Back to finishing up the last of the inner battery box details before the upper closing walls go on for good.
Reusing the original Jack storage mounts. A bit of old accident damage to unwind and the contact points need to be cleaned of the old wall remains.
Twists and deformation all but out by this point. Trickiest part was securing and preserving the saddles as the straightening progressed.
Basic matching shape here. I'll plug weld from the outside to preserve the old spot weld details at the bottom of these mounts.
Referred back to my original example and found that my bends needed to be a little tighter. Some trivia: Note the placement of this footing down into the relief rib. This seems to be a T1 detail as my other T1 has it in the same position. All the later T2's I've seen have it mounted just to the inside of this relief shape. The original wall from this car also had it mounted off to the side.
Begin positioning process on the new wall.
Jack perches mounted:
Perches are not centered on the wall; they favor slightly to the right side.
Minor tweaking required as it went get that representative bar stock to sit square and level.
Perches fully welded up. Plug welded from the outside preserving the old spot weld details at the footings. Again a T2 mounting position just to the inside of the rib relief.
Top side gas welded as found originally.
Quick mock up to ensure ample clearance with the latch base. These are all the little things can come back to bite you if you're not watching it.
Last of the inside battery box detail work before the upper closing walls go on for good.
This vantage point highlights why now was the time to get those perches in before the upper closing wall. Not impossible to mount afterward but why make it more unpleasant than it has to be.
One final detail I wanted done before the upper wall installation was this gas weld detail at the rear corners of the battery floor.
According to my original reference no gas welds at the front inner corners. Only the rear and lapped the lateral bulkhead flange. Much easier to do this now with the closing walls out of my way.

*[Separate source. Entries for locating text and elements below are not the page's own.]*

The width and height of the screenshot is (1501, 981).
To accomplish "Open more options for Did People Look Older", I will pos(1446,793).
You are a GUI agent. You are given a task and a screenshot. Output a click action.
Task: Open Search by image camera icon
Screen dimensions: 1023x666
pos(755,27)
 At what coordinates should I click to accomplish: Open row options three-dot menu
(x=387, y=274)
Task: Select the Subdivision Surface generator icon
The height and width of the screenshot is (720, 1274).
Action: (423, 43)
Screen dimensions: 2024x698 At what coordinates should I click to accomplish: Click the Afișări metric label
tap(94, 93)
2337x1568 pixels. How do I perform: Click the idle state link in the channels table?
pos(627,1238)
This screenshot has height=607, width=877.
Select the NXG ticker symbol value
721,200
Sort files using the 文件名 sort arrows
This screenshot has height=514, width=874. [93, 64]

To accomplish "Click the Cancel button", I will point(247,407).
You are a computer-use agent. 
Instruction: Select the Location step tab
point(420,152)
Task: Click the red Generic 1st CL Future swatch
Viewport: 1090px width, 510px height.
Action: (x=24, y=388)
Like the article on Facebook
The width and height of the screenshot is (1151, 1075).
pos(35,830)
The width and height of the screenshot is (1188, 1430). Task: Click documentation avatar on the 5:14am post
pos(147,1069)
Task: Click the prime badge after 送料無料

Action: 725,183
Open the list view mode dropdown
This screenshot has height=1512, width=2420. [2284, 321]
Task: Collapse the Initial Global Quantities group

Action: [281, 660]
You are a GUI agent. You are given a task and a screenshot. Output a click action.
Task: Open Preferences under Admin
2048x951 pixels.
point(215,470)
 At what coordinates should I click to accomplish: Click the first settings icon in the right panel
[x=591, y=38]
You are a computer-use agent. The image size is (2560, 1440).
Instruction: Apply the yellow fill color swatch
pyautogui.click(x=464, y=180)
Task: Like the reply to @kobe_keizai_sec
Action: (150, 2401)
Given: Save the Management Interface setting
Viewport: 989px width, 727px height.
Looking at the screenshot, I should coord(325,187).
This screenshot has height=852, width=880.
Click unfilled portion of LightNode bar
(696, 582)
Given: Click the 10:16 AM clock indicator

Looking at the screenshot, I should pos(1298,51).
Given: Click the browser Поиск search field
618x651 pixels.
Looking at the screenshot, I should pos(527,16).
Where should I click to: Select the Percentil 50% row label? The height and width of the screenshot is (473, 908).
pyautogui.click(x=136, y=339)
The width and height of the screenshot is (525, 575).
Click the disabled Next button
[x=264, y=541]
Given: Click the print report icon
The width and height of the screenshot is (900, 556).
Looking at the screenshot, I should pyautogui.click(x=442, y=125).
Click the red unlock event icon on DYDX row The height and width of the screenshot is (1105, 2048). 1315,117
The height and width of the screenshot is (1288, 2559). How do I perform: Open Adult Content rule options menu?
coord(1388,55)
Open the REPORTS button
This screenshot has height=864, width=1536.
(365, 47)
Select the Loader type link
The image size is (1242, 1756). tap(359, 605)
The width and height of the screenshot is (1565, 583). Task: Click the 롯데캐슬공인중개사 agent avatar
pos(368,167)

Back to weld finishing all the relief cuts along the trough. Some fine finishing remains but will chase all of that out once the nose is mounted.
Begin final adjustment changes to the new lateral wall in preparation for its final installation. That up next.
Justin, that work is so well done really impressed with your effort there. The detail work even to install the jack mountings has to be right and I know there is never much clearance when you have to get it in place ! Sio useful again to have the other 356 to compare.
Thank you Roy! There is a lot going on in and around the latch mechanism and with no real adjustment options after its all welded together extra attention has to be paid otherwise it will punish you in the end. I've said it before; I'd be lost without original reference examples.
Right side closing wall final mounting prep:
This gap behind the shoulder relief has been an issue since fitting began. The shoulder will need to be reshaped and hammer formed into the host section along with a more definite turn in the panel's profile just ahead of this section.
The run ahead of it by contrast snugs in tight.
The provided shape turns a little too quickly. Sweeping it out wider will both help to backfill the gap issue and make it more closely match the original.
Original has much wider sweeping arch back here.
A shape detail easily overlooked unless you have to deal with it directly or copy. Just a very nice sweeping arch.